Personal information
- Full name: Samuel Alan Sweeney
- Born: 15 March 1990 (age 36) Preston, Lancashire, England
- Batting: Right-handed
- Bowling: Right-arm medium

Domestic team information
- 2011–2013: Northamptonshire

Career statistics
| Competition | List A |
| Matches | 2 |
| Runs scored | – |
| Batting average | – |
| 100s/50s | –/– |
| Top score | – |
| Balls bowled | 30 |
| Wickets | – |
| Bowling average | – |
| 5 wickets in innings | – |
| 10 wickets in match | – |
| Best bowling | – |
| Catches/stumpings | –/– |
- Source: Cricinfo, 27 January 2016

= Sam Sweeney (cricketer) =

English cricketer

Samuel Alan Sweeney (born 15 March 1990) is an English cricketer. Sweeney is a right-handed batsman who bowls right-arm fast medium pace. He was born at Preston, Lancashire. He was educated at Parklands High School, Chorley, before attending Myerscough College, Manchester.

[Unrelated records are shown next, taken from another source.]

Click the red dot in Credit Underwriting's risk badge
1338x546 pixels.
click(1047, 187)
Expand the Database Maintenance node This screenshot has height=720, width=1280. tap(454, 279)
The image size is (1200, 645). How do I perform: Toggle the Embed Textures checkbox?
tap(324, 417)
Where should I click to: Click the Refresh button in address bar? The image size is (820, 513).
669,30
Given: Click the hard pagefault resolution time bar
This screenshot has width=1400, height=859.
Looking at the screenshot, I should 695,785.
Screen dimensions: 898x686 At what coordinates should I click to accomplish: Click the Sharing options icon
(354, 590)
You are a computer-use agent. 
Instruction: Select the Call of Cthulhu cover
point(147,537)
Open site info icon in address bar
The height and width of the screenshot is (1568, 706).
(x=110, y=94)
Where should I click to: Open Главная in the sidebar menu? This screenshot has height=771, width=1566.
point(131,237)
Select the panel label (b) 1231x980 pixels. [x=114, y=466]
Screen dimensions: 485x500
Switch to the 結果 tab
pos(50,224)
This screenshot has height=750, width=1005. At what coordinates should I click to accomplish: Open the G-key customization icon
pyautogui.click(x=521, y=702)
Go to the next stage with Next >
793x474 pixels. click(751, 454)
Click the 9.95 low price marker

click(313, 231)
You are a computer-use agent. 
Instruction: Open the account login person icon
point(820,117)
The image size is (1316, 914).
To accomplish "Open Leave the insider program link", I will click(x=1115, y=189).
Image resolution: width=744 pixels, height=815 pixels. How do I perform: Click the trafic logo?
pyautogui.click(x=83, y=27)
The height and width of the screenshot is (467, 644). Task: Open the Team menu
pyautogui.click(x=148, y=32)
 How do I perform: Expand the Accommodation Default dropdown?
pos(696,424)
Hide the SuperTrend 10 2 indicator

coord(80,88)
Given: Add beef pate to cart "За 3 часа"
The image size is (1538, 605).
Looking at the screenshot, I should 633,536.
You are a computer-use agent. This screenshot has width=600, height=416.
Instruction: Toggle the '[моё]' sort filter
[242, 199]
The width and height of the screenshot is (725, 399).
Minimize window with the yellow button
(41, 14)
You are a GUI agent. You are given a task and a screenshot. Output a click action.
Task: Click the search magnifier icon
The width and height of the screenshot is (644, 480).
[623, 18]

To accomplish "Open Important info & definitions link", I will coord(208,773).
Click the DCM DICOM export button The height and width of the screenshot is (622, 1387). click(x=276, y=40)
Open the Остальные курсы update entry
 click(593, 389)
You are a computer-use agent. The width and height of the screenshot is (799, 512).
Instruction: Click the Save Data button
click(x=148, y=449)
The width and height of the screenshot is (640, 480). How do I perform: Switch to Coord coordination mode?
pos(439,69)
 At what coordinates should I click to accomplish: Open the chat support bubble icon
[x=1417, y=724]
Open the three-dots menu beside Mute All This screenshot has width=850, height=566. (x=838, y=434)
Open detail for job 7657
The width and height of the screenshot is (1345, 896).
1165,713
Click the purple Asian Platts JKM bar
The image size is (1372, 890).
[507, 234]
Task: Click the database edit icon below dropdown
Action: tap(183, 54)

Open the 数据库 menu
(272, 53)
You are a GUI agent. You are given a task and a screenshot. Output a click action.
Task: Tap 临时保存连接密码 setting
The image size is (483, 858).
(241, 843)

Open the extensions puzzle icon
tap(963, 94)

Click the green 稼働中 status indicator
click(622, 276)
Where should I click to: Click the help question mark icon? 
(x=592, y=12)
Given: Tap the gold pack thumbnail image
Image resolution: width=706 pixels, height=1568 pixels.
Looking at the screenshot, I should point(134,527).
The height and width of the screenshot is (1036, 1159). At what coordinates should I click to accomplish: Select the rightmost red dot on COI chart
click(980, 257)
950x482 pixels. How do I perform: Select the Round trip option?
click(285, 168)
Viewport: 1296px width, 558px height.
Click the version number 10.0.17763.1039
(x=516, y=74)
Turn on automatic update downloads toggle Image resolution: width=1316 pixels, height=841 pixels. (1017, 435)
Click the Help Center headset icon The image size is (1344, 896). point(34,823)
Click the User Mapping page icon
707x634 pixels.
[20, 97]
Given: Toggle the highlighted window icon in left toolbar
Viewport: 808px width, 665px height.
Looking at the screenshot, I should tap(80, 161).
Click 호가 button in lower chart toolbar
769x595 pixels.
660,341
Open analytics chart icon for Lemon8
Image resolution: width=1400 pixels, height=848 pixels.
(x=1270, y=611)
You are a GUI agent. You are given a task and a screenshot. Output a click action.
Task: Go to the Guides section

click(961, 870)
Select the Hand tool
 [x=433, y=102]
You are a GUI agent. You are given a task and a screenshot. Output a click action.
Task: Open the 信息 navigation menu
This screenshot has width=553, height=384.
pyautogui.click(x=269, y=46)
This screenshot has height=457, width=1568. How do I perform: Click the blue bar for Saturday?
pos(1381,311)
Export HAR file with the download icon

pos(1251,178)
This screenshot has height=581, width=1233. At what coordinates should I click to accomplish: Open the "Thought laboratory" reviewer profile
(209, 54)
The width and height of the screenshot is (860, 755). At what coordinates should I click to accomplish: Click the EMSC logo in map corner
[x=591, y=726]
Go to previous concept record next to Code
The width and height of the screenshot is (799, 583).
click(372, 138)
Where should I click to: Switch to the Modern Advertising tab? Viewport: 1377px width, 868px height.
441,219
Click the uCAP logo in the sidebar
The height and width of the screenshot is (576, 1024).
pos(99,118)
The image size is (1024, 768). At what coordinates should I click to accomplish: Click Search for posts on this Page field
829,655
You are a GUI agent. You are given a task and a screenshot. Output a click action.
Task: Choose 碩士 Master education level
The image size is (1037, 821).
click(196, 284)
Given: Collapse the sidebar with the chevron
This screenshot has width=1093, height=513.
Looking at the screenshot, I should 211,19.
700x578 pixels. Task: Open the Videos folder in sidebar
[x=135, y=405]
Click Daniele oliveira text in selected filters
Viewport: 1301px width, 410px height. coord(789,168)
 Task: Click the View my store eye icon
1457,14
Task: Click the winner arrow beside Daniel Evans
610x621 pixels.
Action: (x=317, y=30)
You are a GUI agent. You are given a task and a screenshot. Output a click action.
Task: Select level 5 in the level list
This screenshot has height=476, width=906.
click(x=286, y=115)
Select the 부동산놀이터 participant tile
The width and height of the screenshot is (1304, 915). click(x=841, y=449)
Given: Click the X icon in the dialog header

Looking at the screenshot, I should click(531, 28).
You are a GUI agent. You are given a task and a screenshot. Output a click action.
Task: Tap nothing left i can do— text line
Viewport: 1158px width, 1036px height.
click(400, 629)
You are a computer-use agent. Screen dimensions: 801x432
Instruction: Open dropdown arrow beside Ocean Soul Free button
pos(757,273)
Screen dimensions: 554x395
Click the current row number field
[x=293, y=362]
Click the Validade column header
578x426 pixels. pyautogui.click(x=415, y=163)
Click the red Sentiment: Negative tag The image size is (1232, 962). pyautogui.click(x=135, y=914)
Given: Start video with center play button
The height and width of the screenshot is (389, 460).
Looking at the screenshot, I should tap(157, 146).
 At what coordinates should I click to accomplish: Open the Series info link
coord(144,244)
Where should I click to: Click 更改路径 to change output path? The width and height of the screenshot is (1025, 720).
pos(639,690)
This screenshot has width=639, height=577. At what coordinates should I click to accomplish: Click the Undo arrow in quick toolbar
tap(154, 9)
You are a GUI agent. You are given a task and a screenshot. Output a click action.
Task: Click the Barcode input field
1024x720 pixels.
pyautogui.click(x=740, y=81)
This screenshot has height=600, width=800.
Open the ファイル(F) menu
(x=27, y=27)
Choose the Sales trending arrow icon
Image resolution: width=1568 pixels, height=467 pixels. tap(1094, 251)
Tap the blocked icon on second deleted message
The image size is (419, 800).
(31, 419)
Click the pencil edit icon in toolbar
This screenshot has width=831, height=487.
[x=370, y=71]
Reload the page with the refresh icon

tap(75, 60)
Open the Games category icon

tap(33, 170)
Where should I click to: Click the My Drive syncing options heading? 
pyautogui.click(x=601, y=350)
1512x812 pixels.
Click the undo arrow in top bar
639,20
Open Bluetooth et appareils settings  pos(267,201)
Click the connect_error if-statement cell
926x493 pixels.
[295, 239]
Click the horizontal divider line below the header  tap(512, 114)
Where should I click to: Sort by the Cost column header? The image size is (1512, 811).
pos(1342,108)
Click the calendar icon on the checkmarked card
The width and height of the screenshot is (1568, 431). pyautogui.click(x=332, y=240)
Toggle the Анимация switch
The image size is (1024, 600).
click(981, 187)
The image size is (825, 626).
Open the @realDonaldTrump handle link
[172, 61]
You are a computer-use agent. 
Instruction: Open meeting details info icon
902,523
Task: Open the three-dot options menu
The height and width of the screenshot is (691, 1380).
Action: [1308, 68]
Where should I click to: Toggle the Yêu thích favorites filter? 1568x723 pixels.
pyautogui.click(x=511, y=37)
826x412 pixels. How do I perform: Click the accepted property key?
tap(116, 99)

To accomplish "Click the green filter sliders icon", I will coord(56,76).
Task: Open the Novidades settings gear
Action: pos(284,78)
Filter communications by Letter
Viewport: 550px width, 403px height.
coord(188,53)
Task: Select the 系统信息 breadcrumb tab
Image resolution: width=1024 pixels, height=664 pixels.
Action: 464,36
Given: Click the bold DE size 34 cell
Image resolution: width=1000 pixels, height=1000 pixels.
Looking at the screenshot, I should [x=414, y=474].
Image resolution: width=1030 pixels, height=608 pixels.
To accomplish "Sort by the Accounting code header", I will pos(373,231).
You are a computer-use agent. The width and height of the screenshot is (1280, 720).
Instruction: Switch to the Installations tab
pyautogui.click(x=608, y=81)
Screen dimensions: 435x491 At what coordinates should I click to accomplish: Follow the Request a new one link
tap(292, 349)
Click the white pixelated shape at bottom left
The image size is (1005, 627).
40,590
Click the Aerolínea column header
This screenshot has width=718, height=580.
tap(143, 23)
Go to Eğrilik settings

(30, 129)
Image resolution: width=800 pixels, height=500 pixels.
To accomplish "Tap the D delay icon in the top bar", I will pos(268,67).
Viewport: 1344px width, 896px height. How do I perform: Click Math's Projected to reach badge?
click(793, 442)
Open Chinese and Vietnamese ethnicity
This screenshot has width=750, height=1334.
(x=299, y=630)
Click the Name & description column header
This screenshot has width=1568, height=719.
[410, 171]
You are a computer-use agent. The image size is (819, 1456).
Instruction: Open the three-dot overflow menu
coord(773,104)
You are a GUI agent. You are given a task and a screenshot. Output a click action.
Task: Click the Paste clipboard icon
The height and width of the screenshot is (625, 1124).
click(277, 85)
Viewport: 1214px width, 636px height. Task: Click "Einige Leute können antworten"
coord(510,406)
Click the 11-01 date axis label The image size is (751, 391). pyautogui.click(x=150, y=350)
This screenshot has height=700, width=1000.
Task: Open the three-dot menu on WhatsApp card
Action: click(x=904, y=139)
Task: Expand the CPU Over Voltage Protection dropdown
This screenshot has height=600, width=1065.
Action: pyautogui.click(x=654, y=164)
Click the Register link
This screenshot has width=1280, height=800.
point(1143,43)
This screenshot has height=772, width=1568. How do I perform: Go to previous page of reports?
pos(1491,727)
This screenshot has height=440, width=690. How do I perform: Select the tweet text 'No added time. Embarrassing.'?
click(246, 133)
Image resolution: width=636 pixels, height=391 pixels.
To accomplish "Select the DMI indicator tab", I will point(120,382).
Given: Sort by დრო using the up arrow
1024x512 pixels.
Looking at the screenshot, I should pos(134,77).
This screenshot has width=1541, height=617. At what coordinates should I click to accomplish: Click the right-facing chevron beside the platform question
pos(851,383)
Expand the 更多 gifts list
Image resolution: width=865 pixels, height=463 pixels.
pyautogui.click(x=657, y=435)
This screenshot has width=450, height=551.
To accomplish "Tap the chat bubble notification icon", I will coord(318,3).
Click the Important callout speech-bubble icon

Sweeney made his debut for Northamptonshire in a List A match against Warwickshire in the 2011 Clydesdale Bank 40 at Edgbaston, in what was his only appearance for the county in that season. In September 2011, he signed a two-year contract with Northamptonshire, but only played one more first-team match, an elbow injury cut his time short at Northants, Sweeney enjoyed success in second eleven cricket both in red and white ball formats. He was released by the club at the end of the 2013 season due to injury on his elbow, after he had operations on the injury he has since has been a league professional in Lancashire and also played overseas as a pro in New Zealand as of late.

He played as a professional for Penzance Cricket Club in 2015.